━━ Available records ━━

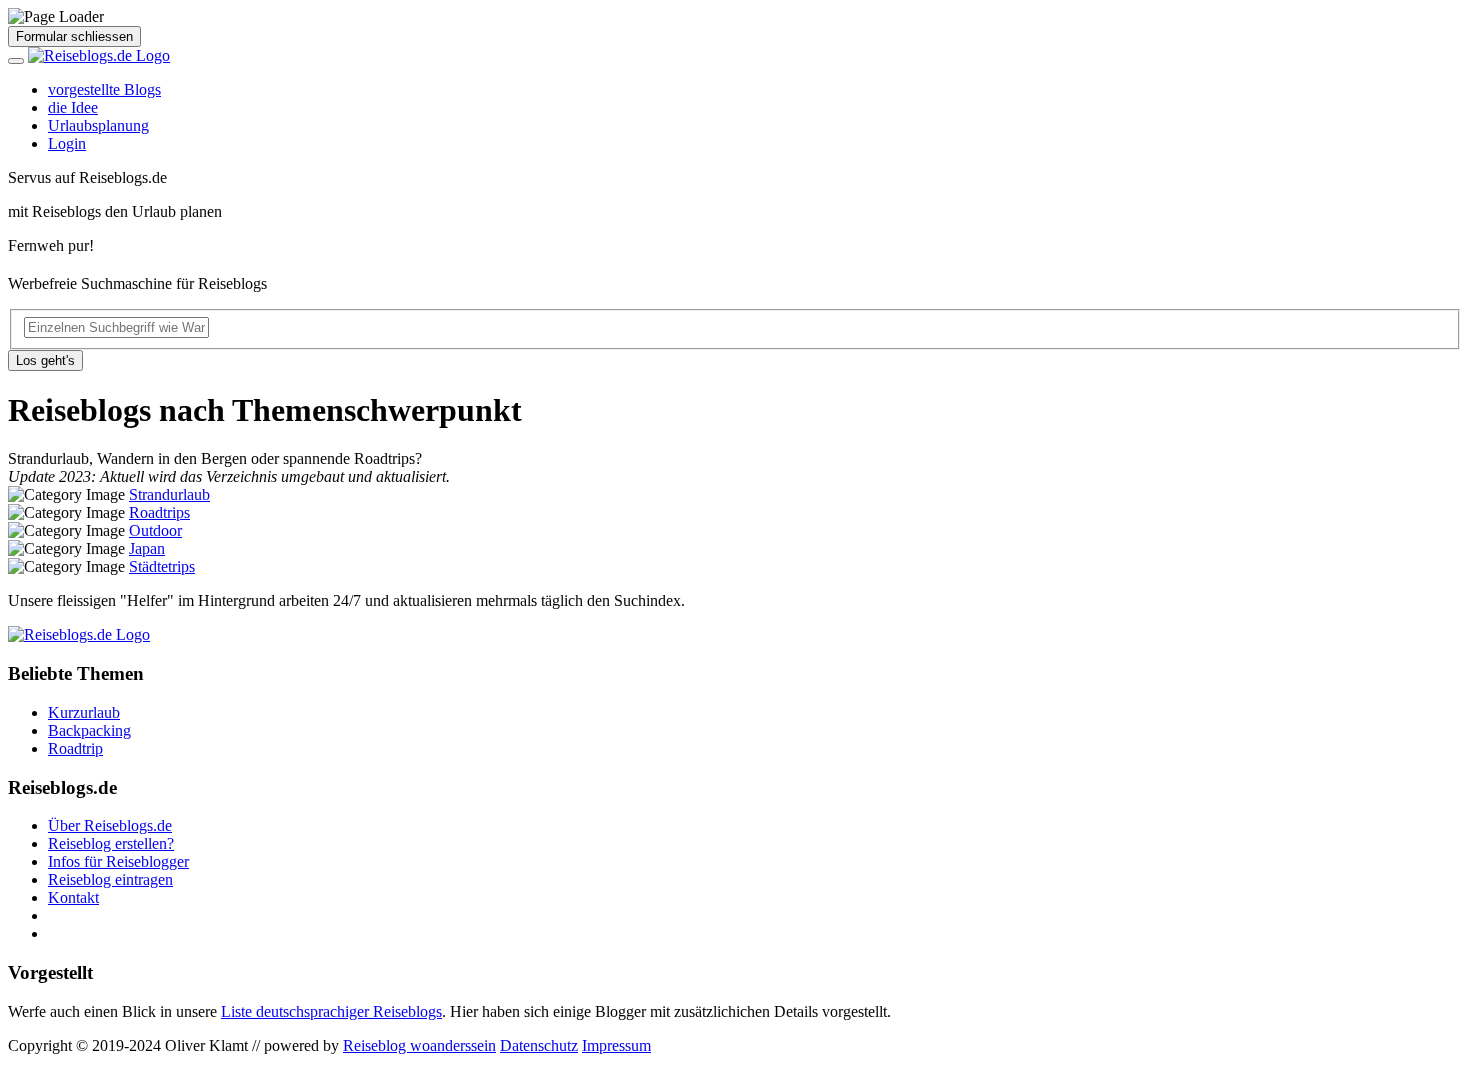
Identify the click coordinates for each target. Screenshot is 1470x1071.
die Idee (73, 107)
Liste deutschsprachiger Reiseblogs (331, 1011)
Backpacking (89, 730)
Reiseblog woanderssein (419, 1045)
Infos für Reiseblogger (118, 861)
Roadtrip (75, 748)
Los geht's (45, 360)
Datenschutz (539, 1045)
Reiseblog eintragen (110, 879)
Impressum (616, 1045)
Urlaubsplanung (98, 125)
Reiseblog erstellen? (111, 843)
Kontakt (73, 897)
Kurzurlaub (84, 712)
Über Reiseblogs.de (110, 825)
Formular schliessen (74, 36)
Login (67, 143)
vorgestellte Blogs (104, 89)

━━━

Task goal –
What is needed is an exact copy of the line containing "Kurzurlaub (84, 712)" and each line after it, through the final line of the entries above.

Solution to this problem –
Kurzurlaub (84, 712)
Über Reiseblogs.de (110, 825)
Formular schliessen (74, 36)
Login (67, 143)
vorgestellte Blogs (104, 89)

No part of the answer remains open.